I've been musing lately that progress in many consumer fronts is being held back by this. Rather than ratcheting improvements, we get an ebb and flow as some company produces a new tool that starts out very limited, improves over time, and finally is acquired and shuttered. Then we start again from scratch.

As a programmer I largely work on my own machine using software that I choose. I can automate my interactions via bash or sometimes even X. I can write my own tools that integrate with existing ones (eg because anki stores data in sqlite I was able to write a tool that extracts cards from my notes and syncs them with anki). I could give those tools to other people, maybe even make a business out of them. Much of my important data has outlasted the software that originally produced it (eg my website started with a homespun erlang app, then octopress, then plain jekyll, then zola). I can pin versions and upgrade when I wish (eg I have two zola sites on my machine with incompatible versions and I can't be bothered to change either). Even if the author goes on an incredible journey I can keep using the software for a long time.
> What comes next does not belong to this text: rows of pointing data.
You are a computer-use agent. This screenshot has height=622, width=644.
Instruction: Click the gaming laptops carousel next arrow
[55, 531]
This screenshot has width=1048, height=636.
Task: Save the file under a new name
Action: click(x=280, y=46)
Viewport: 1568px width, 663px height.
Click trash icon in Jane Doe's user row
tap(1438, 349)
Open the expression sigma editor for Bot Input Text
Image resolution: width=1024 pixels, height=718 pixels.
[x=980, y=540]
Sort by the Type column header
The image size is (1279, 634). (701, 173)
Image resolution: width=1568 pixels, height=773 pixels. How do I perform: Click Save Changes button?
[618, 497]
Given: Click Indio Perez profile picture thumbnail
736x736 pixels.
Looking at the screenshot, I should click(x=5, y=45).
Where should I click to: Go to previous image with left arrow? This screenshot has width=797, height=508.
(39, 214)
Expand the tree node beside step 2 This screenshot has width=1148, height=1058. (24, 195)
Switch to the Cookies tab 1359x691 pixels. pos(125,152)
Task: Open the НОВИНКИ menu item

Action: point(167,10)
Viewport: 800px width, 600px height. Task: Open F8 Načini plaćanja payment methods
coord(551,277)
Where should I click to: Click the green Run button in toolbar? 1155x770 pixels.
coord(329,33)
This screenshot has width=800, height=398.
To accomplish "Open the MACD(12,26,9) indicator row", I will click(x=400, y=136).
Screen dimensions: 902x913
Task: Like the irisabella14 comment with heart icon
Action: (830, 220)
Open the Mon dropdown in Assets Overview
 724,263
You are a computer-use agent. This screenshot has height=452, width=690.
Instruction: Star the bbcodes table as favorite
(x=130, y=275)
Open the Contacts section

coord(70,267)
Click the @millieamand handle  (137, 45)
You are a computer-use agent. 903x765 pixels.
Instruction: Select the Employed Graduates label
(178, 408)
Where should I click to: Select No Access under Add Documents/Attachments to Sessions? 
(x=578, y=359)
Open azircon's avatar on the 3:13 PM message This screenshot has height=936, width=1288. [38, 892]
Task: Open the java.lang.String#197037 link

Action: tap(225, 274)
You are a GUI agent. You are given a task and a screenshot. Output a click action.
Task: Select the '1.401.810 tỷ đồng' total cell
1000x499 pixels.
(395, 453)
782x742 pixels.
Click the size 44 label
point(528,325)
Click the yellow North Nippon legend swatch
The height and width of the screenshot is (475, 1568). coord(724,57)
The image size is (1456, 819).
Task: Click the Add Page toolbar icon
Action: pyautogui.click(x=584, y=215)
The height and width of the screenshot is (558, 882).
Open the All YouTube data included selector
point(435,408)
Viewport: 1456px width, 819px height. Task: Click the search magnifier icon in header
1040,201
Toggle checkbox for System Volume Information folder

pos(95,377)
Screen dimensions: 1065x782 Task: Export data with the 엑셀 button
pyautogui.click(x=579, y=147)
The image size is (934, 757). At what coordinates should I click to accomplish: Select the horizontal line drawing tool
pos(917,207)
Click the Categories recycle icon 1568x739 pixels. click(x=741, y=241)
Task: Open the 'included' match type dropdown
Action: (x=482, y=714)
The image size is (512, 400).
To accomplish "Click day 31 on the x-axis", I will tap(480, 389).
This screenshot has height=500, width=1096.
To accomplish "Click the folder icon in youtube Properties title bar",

None of this is the case for SaaS software. You can't interact without except via approved apis. Automation via bots is usually against the terms of service. It upgrades itself just before your big presentation. It disappears as soon as google starts to view it as a potential competitor and it takes all your data with it.

This is commonly presented as an economic or social problem - SaaS is just more profitable. But PvH makes a good case that this is a technical problem, and one that could be solved.

This is the first video in a series where the author live-codes a fuzzer that can outperform AFL. I didn't watch the whole 30+ hours, but from skimming at 2x speed I picked up the gist:

The end result is that while their test cases per second are somewhat lower than AFL on a single core, they get linear speedup with 172 threads on 96 cores.

To avoid performance regressions in complex software it's useful to have benchmark tests in CI. But this only works if the noise in the measurements is sufficiently small, otherwise it's hard to figure out exactly which commit is responsible for the regression. I've read before about sqlite using cachegrind to get deterministic results but I recently stumbled across a discussion of the heroic effort to get deterministic hardware counter measurements for rustc.

Zig doesn't have goto. The strongest case for adding it is for instruction dispatch in interpreters, where having only a single dispatch point makes branch prediction harder. This issue has a fascinating discussion on whether llvm can be reliably nudged into generating the correct code, and whether it even matters as much as it did 10 years ago.

Relatedly, I heard 3rd hand of someone trying and failing to reproduce classic demonstrations of BTB pollution on recent intel cpus. So it may be that this just isn't an issue any more.